Initially it's fine, the traffic flows well and the road from Entebbe is smooth tarmac. However on the outskirts of the city it starts to get a lot busier, and the lack of any road signs make it tough going. You also have to watch for vehicles approaching from all angles, and learn how to force yourself into a small gaps when getting to a junction.
My printed off googlemap of the streets helped a little, but only in a vague "it must be that kind of direction" way. But a kindly traffic policewoman told us where to go and by hook and by crook we reached the Nakumatt Oasis shopping mall.
This shop did seem to have pretty much everything we wanted, and we could easily have picked up camping gear if we had needed it. But be warned it is not cheap. We spent over $100us on supplies - I reckoned it was at least twice as expensive as at home. The shop is obviously there for the expat community - pringles and skippy peanut butter and the likes.

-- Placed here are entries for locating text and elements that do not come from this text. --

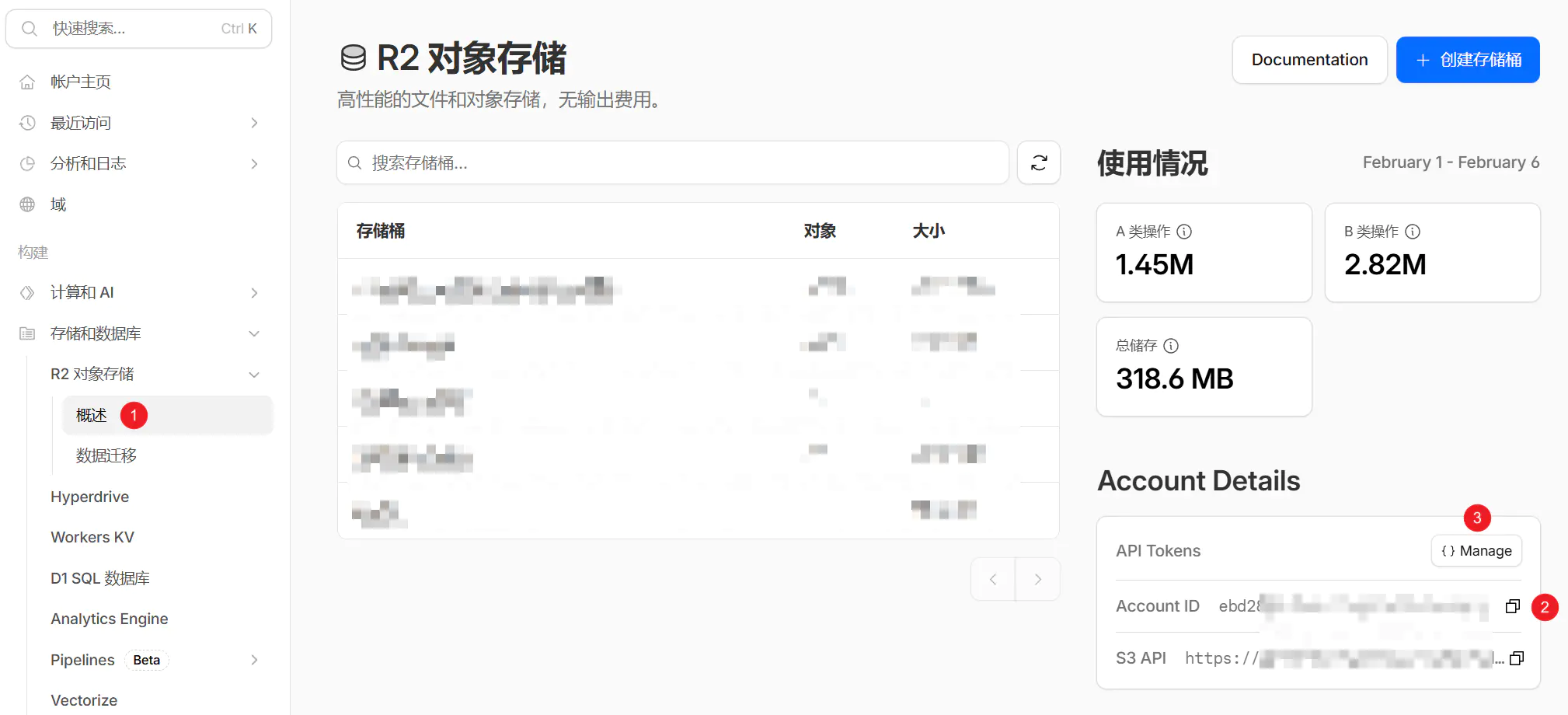Collapse the 存储和数据库 section
The height and width of the screenshot is (715, 1568).
pos(253,333)
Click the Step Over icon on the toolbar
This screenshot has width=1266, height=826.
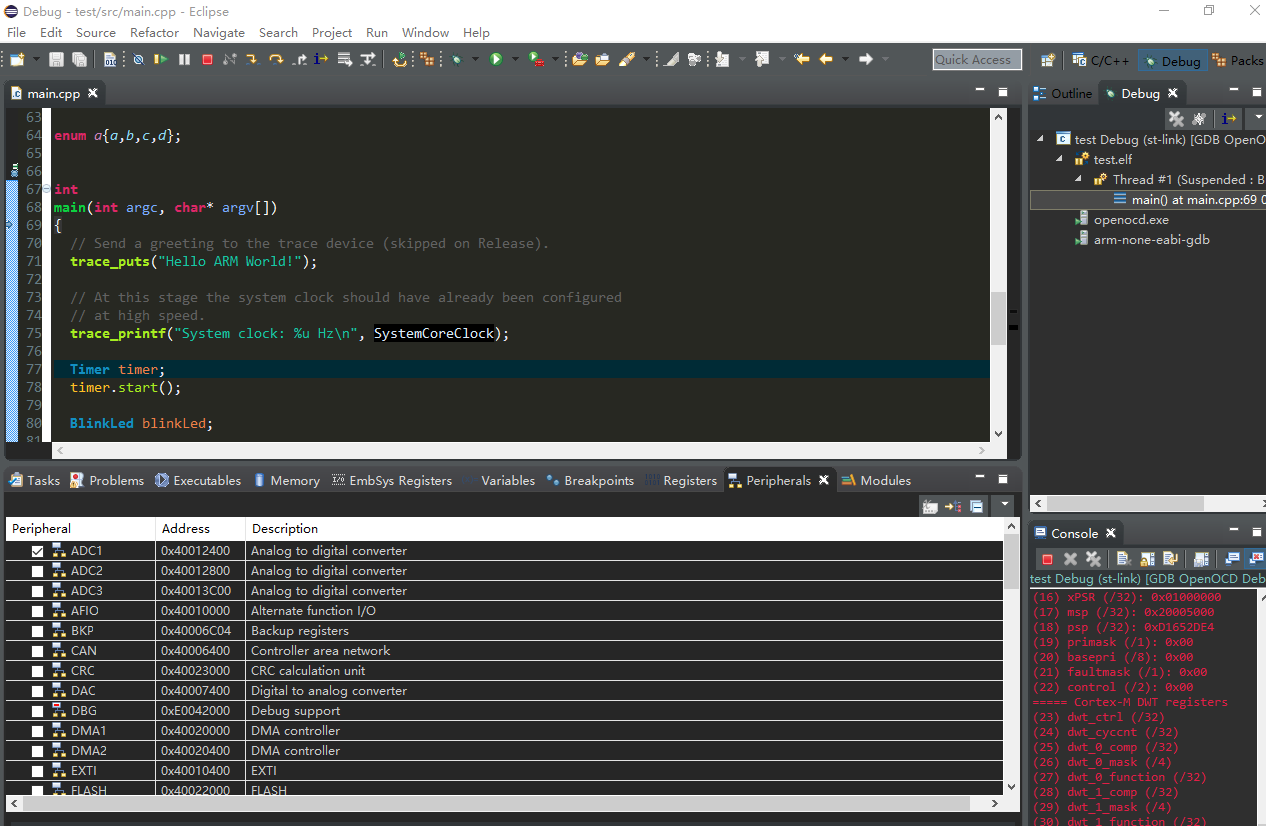[x=277, y=59]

The car park had an armed guard watching the vehicles, so it seems pretty safe. (edit 2014 - in the light of what happened to an almost identical mall in Nairobi I have revised my opinion on the safety aspect of one man with a rifle).
There is Western Union in the supermarket for changing money - in fact there are other banks in the mall too. There was also a nice looking cafe, but we had just not long had breakfast.
We headed North from the mall, following major roads out the city to the Northern by pass. Unfortunately when we reached our turning, it was closed for repairs with no apparent alternative. We executed a tricky U-turn and headed back, again passing the junction - closed this way too. So Karen bravely suggested we try a left left right manoeuvre through some of Kampala's more "traditional" neighbourhoods. This worked remarkably well, and if you could ignore the slums, rubbish heaps, open sewers and filthy street kids would have been a pleasant detour on our route through the city.
Actually it wasn't too bad, and was probably the worst deprivation we saw in the whole time in Africa. The only thing to worry us was that the air conditioning stopped working, never to work again.
The road North turned out to be pretty good - the tarmac was rough around the edges, but the pot holes were manageable. The traffic soon disappears, and the road becomes more of a footpath than a highway. Lots of bicycles, and people walking along the verge. Every now and again we'd be reminded of the dangers as we passed a couple of really nasty accident scenes. At one of them the locals were busy hacking a huge overturned lorry to pieces with axes and hand saws. I imagine the same thing would happen if the lorry had crashed in Falkirk.